Painting by John Everett Millais

The Ruling Passion, sometimes called The Ornithologist, is a painting by John Everett Millais which was shown at the Royal Academy Exhibition in 1885.

The painting depicts an older man lying on a chaise-longue. He is showing a stuffed bird, a king bird of paradise, to a group of children and a woman. The older girl on the left of the picture is holding a resplendent quetzal, and other specimens are scattered about. The attitude of the children ranges from the enthralled interest of the youngest two to the comparative indifference, almost boredom, of the oldest girl.

The work was inspired by a visit that Millais and his son John Guille Millais paid to the ornithologist John Gould shortly before his death in 1881. On the way home, Millais said to his son "That's a fine subject; a very fine subject.
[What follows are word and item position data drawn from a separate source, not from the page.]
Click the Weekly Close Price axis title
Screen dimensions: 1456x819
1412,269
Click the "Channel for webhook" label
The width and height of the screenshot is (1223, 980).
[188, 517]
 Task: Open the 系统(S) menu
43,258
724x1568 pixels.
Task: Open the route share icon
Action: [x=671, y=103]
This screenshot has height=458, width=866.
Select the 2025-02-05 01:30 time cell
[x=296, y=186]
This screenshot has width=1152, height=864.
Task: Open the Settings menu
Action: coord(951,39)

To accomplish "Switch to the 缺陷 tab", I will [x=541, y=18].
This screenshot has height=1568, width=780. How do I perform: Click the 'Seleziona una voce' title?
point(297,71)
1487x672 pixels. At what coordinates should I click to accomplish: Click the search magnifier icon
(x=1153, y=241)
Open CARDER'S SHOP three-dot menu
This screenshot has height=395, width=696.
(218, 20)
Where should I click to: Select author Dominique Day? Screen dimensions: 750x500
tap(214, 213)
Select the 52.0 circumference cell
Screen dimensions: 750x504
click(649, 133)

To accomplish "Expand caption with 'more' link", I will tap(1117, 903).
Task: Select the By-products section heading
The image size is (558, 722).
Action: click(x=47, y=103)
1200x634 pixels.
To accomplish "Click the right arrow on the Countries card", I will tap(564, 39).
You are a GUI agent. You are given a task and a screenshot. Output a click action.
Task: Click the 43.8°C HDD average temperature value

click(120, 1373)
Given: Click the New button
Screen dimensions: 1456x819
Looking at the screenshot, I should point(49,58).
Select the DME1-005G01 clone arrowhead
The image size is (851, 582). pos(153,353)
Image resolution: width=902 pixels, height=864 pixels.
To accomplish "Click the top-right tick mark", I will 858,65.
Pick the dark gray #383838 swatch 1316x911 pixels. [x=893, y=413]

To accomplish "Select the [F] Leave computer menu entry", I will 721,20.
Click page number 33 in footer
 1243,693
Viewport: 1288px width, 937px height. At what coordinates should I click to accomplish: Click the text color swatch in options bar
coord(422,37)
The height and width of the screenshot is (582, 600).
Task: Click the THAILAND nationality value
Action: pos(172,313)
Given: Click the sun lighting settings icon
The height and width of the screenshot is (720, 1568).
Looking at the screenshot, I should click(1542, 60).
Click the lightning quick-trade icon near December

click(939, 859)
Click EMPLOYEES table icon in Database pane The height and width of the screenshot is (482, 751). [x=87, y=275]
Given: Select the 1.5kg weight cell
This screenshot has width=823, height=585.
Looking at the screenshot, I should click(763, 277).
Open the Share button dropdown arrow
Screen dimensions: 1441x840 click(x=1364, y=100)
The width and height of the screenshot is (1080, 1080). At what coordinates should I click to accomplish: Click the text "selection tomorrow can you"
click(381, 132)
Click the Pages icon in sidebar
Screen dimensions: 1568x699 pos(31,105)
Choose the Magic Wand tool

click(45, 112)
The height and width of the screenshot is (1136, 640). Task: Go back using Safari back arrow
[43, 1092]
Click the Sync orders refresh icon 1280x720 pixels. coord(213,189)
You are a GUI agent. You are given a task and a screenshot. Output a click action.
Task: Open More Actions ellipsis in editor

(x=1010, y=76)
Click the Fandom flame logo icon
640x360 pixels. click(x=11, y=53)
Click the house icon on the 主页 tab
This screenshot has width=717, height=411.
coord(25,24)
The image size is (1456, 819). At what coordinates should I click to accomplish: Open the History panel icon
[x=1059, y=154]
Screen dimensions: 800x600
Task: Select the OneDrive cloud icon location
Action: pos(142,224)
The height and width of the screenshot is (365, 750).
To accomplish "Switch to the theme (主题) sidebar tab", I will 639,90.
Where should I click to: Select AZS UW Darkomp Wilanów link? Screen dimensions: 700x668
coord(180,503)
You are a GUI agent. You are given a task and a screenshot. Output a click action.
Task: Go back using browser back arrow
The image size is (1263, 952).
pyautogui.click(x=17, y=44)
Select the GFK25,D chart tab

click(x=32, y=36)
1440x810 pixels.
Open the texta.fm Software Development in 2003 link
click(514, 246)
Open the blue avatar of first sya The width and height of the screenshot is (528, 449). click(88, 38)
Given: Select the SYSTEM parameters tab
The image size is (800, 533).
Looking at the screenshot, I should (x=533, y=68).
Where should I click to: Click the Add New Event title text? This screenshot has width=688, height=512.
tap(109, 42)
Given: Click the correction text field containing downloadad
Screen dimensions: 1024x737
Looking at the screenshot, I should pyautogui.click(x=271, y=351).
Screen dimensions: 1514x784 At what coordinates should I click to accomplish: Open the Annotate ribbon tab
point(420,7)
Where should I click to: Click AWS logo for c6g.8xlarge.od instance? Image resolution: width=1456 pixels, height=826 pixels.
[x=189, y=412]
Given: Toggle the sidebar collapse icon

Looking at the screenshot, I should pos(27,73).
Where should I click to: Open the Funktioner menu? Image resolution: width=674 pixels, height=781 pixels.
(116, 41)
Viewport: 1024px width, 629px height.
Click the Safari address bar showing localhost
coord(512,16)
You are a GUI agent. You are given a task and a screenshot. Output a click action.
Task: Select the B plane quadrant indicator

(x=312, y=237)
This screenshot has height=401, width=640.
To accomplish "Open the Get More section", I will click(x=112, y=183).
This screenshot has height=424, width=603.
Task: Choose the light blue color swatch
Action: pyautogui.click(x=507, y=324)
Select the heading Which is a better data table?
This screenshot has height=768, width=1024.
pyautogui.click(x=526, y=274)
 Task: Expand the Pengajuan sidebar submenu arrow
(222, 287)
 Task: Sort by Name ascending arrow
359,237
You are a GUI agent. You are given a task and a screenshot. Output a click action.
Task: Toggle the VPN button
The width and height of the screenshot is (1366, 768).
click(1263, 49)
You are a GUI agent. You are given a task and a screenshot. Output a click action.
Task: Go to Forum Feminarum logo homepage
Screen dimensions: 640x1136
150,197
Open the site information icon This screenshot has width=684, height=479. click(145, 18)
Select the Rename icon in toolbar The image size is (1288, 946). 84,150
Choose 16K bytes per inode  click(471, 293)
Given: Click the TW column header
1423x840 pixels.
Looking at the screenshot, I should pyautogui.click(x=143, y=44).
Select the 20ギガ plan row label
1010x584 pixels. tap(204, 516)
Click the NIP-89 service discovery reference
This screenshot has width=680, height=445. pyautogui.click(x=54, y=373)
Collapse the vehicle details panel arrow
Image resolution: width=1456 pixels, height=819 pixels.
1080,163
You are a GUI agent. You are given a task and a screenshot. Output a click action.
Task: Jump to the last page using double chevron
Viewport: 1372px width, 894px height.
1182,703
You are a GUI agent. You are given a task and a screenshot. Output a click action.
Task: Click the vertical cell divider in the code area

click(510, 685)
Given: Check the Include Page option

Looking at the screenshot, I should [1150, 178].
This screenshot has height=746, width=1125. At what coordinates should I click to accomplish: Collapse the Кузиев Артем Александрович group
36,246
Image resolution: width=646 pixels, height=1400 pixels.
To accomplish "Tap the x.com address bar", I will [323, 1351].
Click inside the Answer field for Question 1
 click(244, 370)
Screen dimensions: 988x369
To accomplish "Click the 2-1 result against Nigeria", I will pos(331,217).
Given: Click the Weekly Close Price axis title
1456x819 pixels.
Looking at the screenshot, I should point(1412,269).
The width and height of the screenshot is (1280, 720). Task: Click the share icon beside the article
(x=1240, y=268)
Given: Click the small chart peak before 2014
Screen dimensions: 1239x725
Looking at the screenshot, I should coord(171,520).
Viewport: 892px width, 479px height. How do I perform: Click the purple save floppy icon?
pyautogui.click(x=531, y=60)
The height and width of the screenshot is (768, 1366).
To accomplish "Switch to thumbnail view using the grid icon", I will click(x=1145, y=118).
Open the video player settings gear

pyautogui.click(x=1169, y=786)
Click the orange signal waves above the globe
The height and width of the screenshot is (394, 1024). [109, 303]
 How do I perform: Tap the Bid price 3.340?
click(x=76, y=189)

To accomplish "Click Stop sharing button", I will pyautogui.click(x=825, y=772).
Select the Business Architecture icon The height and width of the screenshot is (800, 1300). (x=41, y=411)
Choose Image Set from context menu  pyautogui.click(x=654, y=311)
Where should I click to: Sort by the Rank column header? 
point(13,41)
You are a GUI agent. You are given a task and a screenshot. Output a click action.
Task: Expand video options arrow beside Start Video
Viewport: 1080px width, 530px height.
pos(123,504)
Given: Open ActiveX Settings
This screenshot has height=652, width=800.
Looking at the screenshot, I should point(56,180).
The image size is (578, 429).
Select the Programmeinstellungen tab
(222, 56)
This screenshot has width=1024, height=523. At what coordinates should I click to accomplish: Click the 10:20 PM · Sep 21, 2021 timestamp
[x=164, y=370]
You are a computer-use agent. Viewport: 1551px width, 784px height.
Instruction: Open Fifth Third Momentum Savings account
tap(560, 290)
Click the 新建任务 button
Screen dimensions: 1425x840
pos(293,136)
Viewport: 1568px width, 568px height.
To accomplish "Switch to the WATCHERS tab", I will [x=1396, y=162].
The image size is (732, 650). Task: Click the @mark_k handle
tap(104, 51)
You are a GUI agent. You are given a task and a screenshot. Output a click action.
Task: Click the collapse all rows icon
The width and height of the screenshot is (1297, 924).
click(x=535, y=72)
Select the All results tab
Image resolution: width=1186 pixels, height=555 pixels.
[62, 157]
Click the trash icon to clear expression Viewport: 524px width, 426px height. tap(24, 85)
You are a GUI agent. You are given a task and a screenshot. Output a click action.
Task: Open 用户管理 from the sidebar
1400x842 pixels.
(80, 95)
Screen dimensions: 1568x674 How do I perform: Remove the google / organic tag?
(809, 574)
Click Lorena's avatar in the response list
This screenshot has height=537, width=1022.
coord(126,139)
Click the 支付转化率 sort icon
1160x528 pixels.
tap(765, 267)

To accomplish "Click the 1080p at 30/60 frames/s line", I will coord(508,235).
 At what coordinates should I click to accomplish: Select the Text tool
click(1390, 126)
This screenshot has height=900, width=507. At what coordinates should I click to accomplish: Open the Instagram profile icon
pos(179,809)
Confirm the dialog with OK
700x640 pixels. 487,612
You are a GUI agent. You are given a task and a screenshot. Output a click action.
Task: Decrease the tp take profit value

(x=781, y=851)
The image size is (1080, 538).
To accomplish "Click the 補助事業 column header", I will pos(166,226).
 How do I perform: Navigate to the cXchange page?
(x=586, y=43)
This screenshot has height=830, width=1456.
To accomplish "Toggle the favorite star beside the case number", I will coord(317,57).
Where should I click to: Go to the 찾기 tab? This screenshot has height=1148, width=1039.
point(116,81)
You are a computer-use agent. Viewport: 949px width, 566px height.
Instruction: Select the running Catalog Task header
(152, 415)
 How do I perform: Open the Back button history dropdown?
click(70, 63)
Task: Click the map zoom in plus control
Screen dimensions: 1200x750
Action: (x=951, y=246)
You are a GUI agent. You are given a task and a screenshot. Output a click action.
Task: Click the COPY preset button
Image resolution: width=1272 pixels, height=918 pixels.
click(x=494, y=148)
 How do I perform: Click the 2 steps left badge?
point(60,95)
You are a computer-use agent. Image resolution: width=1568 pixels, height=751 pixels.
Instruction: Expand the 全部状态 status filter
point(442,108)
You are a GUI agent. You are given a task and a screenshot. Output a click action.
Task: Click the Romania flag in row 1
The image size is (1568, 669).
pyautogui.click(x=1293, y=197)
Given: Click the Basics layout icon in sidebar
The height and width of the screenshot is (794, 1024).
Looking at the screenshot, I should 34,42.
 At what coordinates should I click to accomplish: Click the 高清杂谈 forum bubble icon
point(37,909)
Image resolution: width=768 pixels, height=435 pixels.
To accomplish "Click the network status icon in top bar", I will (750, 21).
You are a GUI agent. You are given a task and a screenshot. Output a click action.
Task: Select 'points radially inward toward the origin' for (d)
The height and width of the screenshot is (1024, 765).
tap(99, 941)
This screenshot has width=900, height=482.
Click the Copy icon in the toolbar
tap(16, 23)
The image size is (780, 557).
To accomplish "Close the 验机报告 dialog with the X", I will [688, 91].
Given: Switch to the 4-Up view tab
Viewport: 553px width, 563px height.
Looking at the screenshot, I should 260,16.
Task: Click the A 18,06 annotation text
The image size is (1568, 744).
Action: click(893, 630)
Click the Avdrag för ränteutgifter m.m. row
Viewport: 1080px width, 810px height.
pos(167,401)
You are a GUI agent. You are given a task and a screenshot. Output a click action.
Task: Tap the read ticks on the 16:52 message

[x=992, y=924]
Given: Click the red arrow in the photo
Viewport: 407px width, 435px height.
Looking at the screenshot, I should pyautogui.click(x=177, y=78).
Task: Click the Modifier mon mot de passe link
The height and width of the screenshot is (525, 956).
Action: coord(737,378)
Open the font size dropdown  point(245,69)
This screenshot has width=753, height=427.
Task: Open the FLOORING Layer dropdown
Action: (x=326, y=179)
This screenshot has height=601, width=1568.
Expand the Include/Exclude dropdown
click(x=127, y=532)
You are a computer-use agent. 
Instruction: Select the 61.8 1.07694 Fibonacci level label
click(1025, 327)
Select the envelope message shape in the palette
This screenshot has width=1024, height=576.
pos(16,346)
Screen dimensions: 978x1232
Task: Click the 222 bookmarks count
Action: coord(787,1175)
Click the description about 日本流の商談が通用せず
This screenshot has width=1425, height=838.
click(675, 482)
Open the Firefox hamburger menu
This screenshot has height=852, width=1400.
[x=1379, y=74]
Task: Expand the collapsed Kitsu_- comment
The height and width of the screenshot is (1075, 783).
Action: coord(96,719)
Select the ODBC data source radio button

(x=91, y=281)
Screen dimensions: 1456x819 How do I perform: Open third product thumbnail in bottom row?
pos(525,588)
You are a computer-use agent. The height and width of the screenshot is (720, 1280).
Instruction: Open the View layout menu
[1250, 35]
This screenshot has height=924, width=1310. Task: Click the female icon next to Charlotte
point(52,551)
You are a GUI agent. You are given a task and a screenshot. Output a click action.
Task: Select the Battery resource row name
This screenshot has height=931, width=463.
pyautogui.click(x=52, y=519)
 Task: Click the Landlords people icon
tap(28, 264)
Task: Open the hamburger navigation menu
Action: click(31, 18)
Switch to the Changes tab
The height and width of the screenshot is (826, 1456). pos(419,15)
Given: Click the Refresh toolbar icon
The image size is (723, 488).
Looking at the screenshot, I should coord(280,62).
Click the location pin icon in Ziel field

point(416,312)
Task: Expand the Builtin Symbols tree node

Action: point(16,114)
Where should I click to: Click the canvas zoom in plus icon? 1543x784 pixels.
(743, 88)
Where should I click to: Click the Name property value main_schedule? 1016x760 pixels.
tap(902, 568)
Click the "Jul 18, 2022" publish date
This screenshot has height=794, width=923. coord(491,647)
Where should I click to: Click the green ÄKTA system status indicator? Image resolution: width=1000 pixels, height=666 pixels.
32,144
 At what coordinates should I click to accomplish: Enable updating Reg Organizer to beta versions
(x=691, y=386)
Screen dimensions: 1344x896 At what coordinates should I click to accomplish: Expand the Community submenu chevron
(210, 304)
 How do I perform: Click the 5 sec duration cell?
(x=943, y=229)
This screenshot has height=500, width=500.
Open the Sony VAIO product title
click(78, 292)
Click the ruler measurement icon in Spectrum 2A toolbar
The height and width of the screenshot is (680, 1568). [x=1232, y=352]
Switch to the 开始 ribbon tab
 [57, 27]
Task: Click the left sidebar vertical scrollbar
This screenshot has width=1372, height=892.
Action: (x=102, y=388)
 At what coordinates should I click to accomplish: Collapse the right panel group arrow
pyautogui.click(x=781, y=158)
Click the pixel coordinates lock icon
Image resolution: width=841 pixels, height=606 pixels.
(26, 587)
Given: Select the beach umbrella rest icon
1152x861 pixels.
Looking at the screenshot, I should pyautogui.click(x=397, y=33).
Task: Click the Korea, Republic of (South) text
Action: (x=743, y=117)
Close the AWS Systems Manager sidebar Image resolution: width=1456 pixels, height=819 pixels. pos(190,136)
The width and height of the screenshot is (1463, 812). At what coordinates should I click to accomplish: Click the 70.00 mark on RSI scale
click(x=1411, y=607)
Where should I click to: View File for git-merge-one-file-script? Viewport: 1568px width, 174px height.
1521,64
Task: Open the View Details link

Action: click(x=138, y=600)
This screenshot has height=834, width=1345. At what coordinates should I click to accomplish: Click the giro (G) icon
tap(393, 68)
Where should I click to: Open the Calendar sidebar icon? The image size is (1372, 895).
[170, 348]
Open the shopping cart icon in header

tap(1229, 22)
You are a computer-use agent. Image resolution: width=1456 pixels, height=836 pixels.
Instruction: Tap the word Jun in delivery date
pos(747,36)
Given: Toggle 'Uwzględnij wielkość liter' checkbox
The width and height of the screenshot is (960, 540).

I shall paint it when I have time." It was several years after Gould's death before he had time, and the picture as painted is not a representation of Gould or of the scene during Millais' visit – the central figure was modelled by the engraver Thomas Oldham Barlow, a friend of the artist, two of the others are professional models, and the two smallest children are Millais' grandchildren (one of whom is William Milbourne James).

The painting was well received: the influential critic Ruskin said that it was one of "only three things worth looking at" in the R.A. exhibition.